Dschihadistenzelle unbestimmter Größe
Mehrere der Attentäter waren aus Syrien mit falschen Pässen über die Flüchtlingsroute nach Europa gekommen. Einer von ihnen soll laut einer Zeugenaussage behauptet haben, dass er gemeinsam mit 90 anderen einsatzbereiten Dschihadisten unterwegs gewesen sei. Die Frage, wie groß die Gruppe tatsächlich war, ist weiterhin ungeklärt. In Österreich wurden 2015 ein Algerier und ein Pakistaner festgenommen, die sich möglicherweise an den Pariser Anschlägen beteiligen hätten sollen. Sie waren wegen gefälschter syrischer Papiere in Griechenland hängen geblieben. Laut ihrer Aussage waren sie gemeinsam mit zwei Selbstmordattentätern vom Fußballstadion von Atar in Syrien beauftragt worden.

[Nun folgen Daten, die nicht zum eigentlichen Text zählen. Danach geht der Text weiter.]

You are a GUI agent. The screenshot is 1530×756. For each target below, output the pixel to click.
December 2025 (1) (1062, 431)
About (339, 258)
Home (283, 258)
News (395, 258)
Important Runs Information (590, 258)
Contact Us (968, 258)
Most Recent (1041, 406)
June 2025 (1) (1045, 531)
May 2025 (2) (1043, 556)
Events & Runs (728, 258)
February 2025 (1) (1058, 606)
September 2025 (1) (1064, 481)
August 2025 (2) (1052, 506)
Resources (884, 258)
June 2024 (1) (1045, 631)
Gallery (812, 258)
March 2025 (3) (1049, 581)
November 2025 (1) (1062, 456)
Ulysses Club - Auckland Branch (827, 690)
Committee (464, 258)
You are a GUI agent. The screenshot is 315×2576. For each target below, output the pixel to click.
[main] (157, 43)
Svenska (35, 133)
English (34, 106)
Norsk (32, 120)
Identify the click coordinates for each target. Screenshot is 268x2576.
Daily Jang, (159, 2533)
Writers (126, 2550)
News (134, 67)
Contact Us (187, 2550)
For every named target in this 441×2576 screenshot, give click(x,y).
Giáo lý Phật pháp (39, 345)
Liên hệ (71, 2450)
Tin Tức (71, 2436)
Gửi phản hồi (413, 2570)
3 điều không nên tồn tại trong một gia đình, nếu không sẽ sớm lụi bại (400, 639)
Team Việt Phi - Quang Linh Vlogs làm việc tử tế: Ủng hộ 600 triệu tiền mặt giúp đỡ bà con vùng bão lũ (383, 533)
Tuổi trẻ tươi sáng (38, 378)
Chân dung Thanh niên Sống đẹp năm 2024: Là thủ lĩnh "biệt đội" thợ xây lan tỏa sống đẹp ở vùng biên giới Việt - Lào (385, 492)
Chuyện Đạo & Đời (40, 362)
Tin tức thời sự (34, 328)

Bei der Rekonstruktion der Terrornacht stützten sich die Ermittler unter anderem auf eine zufällige Tonaufnahme während des Angriffs im Bataclan und auf die Videoüberwachung am Fußballstadion. Entscheidend für die Franzosen war auch die Zusammenarbeit mit den belgischen Behörden, da mehrere der Attentäter Belgier waren.
Abdeslam wurde schließlich im Brüsseler Vorort Molenbeek aufgespürt, wo er auch aufgewachsen war. Er war auf seiner Flucht am Tag nach den Anschlägen in eine französische Polizeikontrolle geraten, konnte aber weiterfahren, da noch kein Haftbefehl gegen ihn vorlag.